→ **EXERCISE AIM**
Below are the records; they must be reproduced verbatim.

→ **RECORDED INFORMATION**
○ ○ ○ ○

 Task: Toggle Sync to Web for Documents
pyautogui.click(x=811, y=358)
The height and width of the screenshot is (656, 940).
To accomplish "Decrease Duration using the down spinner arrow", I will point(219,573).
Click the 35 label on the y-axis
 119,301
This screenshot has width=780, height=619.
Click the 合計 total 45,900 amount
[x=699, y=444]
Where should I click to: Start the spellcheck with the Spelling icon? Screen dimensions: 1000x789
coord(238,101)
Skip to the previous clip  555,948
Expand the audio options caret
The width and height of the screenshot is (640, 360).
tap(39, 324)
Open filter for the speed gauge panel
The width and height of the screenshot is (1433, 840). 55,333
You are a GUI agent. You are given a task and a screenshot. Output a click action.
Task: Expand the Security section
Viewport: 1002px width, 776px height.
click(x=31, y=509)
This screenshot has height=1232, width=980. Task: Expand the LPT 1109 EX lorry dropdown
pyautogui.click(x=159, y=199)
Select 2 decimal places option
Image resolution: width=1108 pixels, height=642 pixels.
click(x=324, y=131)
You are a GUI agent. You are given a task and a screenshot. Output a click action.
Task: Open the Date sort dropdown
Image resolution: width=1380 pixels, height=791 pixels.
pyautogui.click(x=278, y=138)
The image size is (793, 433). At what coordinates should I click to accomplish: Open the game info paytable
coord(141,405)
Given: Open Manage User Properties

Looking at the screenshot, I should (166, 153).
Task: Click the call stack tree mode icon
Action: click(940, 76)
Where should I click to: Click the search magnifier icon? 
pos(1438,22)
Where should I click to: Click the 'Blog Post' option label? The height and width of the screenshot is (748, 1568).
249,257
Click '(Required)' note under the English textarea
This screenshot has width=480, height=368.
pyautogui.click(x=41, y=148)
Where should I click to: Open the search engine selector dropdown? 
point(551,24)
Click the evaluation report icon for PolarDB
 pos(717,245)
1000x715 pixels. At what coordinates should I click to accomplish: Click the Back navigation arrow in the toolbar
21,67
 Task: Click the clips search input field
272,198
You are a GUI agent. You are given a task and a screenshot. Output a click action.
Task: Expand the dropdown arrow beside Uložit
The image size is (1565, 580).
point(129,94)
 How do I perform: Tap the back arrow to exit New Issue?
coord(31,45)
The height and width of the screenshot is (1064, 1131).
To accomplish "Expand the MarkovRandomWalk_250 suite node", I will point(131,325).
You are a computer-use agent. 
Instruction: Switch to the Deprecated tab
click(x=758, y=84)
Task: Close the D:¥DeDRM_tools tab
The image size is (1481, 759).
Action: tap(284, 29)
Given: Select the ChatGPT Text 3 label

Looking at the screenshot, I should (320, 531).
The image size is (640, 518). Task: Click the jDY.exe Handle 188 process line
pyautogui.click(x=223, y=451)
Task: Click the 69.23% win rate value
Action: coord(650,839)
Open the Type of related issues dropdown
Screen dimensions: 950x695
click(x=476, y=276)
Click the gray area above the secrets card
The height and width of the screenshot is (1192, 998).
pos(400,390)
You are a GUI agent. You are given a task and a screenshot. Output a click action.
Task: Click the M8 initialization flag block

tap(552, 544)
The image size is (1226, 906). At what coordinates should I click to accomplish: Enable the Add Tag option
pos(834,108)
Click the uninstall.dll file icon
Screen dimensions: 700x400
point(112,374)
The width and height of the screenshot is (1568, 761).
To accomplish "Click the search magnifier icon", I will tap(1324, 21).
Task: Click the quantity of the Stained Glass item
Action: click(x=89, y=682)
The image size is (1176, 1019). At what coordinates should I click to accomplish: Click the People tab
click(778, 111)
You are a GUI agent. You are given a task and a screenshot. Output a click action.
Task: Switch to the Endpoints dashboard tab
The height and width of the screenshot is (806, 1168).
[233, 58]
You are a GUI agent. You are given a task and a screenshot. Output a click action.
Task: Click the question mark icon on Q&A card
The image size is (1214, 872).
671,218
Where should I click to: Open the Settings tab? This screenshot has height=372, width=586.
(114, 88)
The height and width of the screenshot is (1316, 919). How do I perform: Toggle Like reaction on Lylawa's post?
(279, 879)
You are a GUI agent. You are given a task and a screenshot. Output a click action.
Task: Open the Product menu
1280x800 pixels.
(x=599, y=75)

○ ○ ○ ○

→ **YOUR SOLUTION**
 Task: Toggle Sync to Web for Documents
pyautogui.click(x=811, y=358)
The height and width of the screenshot is (656, 940).
To accomplish "Decrease Duration using the down spinner arrow", I will point(219,573).
Click the 35 label on the y-axis
 119,301
This screenshot has width=780, height=619.
Click the 合計 total 45,900 amount
[x=699, y=444]
Where should I click to: Start the spellcheck with the Spelling icon? Screen dimensions: 1000x789
coord(238,101)
Skip to the previous clip  555,948
Expand the audio options caret
The width and height of the screenshot is (640, 360).
tap(39, 324)
Open filter for the speed gauge panel
The width and height of the screenshot is (1433, 840). 55,333
You are a GUI agent. You are given a task and a screenshot. Output a click action.
Task: Expand the Security section
Viewport: 1002px width, 776px height.
click(x=31, y=509)
This screenshot has height=1232, width=980. Task: Expand the LPT 1109 EX lorry dropdown
pyautogui.click(x=159, y=199)
Select 2 decimal places option
Image resolution: width=1108 pixels, height=642 pixels.
click(x=324, y=131)
You are a GUI agent. You are given a task and a screenshot. Output a click action.
Task: Open the Date sort dropdown
Image resolution: width=1380 pixels, height=791 pixels.
pyautogui.click(x=278, y=138)
The image size is (793, 433). At what coordinates should I click to accomplish: Open the game info paytable
coord(141,405)
Given: Open Manage User Properties

Looking at the screenshot, I should (166, 153).
Task: Click the call stack tree mode icon
Action: click(940, 76)
Where should I click to: Click the search magnifier icon? 
pos(1438,22)
Where should I click to: Click the 'Blog Post' option label? The height and width of the screenshot is (748, 1568).
249,257
Click '(Required)' note under the English textarea
This screenshot has width=480, height=368.
pyautogui.click(x=41, y=148)
Where should I click to: Open the search engine selector dropdown? 
point(551,24)
Click the evaluation report icon for PolarDB
 pos(717,245)
1000x715 pixels. At what coordinates should I click to accomplish: Click the Back navigation arrow in the toolbar
21,67
 Task: Click the clips search input field
272,198
You are a GUI agent. You are given a task and a screenshot. Output a click action.
Task: Expand the dropdown arrow beside Uložit
The image size is (1565, 580).
point(129,94)
 How do I perform: Tap the back arrow to exit New Issue?
coord(31,45)
The height and width of the screenshot is (1064, 1131).
To accomplish "Expand the MarkovRandomWalk_250 suite node", I will point(131,325).
You are a computer-use agent. 
Instruction: Switch to the Deprecated tab
click(x=758, y=84)
Task: Close the D:¥DeDRM_tools tab
The image size is (1481, 759).
Action: tap(284, 29)
Given: Select the ChatGPT Text 3 label

Looking at the screenshot, I should (320, 531).
The image size is (640, 518). Task: Click the jDY.exe Handle 188 process line
pyautogui.click(x=223, y=451)
Task: Click the 69.23% win rate value
Action: coord(650,839)
Open the Type of related issues dropdown
Screen dimensions: 950x695
click(x=476, y=276)
Click the gray area above the secrets card
The height and width of the screenshot is (1192, 998).
pos(400,390)
You are a GUI agent. You are given a task and a screenshot. Output a click action.
Task: Click the M8 initialization flag block

tap(552, 544)
The image size is (1226, 906). At what coordinates should I click to accomplish: Enable the Add Tag option
pos(834,108)
Click the uninstall.dll file icon
Screen dimensions: 700x400
point(112,374)
The width and height of the screenshot is (1568, 761).
To accomplish "Click the search magnifier icon", I will tap(1324, 21).
Task: Click the quantity of the Stained Glass item
Action: click(x=89, y=682)
The image size is (1176, 1019). At what coordinates should I click to accomplish: Click the People tab
click(778, 111)
You are a GUI agent. You are given a task and a screenshot. Output a click action.
Task: Switch to the Endpoints dashboard tab
The height and width of the screenshot is (806, 1168).
[233, 58]
You are a GUI agent. You are given a task and a screenshot. Output a click action.
Task: Click the question mark icon on Q&A card
The image size is (1214, 872).
671,218
Where should I click to: Open the Settings tab? This screenshot has height=372, width=586.
(114, 88)
The height and width of the screenshot is (1316, 919). How do I perform: Toggle Like reaction on Lylawa's post?
(279, 879)
You are a GUI agent. You are given a task and a screenshot. Output a click action.
Task: Open the Product menu
1280x800 pixels.
(x=599, y=75)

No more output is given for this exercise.